The National Audit Office is expected to release its damning assessment of the MoD's 20 biggest projects on Friday, heaping pressure on the embattled Defence Minister, Geoff Hoon.

The report will come at a critical time for Mr Hoon. Last week he was forced to apologise to the widow of a British tank commander who died in Iraq because of an equipment shortage. Next week the Hutton report is due to be published. Mr Hoon has admitted that he may not survive the fallout.

The NAO report will also increase tensions between the MoD and the Treasury. Chancellor Gordon Brown has in recent months become frustrated by the MoD's demands for more money to shore up its troubled projects.

Four projects will be singled out for particular criticism in the report: Astute, Nimrod, Eurofighter-Typhoon and Brimstone.

The Astute project, to supply the Royal Navy with a fleet of submarines capable of operating for 25 years without refuelling, was supposed to be completed this year.
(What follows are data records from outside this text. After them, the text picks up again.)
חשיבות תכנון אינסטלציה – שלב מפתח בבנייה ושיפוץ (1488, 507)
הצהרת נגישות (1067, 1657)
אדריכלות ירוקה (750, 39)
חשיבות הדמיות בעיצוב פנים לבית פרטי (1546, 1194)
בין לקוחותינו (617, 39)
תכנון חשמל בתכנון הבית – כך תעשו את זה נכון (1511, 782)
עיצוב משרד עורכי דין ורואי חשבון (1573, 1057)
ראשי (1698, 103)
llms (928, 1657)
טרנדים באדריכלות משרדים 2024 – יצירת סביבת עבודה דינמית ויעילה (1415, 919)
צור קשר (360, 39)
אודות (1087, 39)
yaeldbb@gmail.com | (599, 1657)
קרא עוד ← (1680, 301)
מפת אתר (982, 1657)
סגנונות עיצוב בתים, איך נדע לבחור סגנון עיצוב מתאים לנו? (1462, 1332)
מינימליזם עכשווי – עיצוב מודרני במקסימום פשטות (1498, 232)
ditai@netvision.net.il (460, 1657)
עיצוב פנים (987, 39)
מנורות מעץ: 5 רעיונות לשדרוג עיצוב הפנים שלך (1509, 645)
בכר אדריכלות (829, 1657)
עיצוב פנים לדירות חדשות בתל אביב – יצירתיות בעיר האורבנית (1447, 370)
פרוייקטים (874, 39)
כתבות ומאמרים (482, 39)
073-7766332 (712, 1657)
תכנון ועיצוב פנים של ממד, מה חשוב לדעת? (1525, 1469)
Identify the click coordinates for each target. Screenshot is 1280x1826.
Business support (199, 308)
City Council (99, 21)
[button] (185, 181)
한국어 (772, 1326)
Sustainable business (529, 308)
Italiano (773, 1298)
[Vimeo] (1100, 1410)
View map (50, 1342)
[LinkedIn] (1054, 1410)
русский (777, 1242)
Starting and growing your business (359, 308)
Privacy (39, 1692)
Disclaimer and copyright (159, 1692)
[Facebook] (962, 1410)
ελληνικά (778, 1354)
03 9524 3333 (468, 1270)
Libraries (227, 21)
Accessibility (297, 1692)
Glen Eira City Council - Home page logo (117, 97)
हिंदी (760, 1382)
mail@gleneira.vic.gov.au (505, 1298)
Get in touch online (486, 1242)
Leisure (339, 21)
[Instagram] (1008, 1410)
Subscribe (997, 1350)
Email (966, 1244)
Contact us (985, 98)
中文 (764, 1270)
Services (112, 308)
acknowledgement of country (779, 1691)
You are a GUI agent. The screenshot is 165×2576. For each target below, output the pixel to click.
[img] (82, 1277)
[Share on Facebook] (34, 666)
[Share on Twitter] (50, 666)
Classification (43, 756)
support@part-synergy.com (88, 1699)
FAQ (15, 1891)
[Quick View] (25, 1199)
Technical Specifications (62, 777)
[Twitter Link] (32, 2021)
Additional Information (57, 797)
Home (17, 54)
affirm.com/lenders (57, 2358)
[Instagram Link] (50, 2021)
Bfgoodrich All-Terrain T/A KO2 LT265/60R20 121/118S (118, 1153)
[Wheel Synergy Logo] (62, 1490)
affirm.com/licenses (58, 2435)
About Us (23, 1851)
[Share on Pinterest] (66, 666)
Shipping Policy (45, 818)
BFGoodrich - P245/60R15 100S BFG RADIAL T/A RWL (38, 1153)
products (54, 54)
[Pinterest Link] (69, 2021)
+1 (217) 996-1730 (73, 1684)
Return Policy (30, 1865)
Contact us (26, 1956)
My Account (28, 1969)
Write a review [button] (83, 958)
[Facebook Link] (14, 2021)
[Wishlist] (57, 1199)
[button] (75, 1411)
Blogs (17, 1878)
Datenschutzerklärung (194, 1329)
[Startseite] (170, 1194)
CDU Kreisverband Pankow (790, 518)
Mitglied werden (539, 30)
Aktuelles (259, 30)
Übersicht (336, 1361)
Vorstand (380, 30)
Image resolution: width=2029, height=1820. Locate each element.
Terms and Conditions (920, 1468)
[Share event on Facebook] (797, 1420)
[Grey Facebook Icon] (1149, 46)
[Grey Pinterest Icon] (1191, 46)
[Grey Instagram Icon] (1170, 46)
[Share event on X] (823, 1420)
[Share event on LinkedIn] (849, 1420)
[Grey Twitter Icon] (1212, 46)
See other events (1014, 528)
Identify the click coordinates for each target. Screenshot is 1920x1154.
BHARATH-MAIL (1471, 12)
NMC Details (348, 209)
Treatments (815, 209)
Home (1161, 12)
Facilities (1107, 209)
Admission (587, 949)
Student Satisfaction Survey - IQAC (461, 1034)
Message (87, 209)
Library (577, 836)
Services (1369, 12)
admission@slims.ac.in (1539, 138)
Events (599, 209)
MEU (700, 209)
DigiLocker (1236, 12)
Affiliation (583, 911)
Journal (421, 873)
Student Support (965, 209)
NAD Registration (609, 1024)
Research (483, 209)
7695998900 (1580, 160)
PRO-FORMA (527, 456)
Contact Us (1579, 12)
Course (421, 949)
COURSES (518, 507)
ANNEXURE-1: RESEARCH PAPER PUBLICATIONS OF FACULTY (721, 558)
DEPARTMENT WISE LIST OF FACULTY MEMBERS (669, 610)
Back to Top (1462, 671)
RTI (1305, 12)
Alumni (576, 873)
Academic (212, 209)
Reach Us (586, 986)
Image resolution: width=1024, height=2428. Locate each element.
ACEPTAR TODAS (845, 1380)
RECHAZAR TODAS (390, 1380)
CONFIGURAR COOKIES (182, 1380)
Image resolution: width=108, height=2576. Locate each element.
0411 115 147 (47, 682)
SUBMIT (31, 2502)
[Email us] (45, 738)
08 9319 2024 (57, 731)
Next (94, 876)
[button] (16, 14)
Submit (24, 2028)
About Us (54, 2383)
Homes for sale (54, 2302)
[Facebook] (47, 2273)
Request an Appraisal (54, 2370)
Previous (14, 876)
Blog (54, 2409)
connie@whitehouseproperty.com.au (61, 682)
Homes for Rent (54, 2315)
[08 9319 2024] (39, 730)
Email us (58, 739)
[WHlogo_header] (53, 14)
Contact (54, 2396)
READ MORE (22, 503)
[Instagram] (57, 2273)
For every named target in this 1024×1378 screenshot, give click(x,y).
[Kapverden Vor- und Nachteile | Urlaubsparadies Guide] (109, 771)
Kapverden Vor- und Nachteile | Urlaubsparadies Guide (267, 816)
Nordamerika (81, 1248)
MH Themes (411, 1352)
But it ran into trouble during its design, and the first submarine will now be delivered in 2008. BAE, the contractor, has already made a £250m provision against it.

The contract for the Nimrod project, to provide the armed forces with a new maritime patrol aircraft, was originally signed with BAE in 1996. But the MoD was forced to renegotiate it in 1999 after technical problems. The aircraft will now not be delivered until the end of 2005; BAE has been forced to make nearly 700 people working on the project redundant.

Together, Astute and Nimrod have cost the taxpayer an extra £700m.

The Eurofighter-Typhoon combat jet, jointly developed by BAE and the European group EADS, will come in for particular criticism from the NAO. The £18.6bn project was scheduled to be completed in 1998. The date was pushed back to 2001 after technical glitches emerged. The RAF received its first plane in July, but it was immediately grounded after its brakes developed a fault. The planes are not expected to be in operation until 2006.

The RAF has suffered another setback with the Brimstone missile project - running 13 months behind schedule. Intended to replace the cluster bomb, the new weapon is due for delivery later this year. It is being developed by MBDA, a company owned by BAE, EADS and Italy's Finmeccanica.

The NAO report will, however, say that newer MoD projects developed under the so-called "smart procurement" system are less prone to delays. Smart procurement allows the greater involvement of front-line armed forces staff on big capital projects.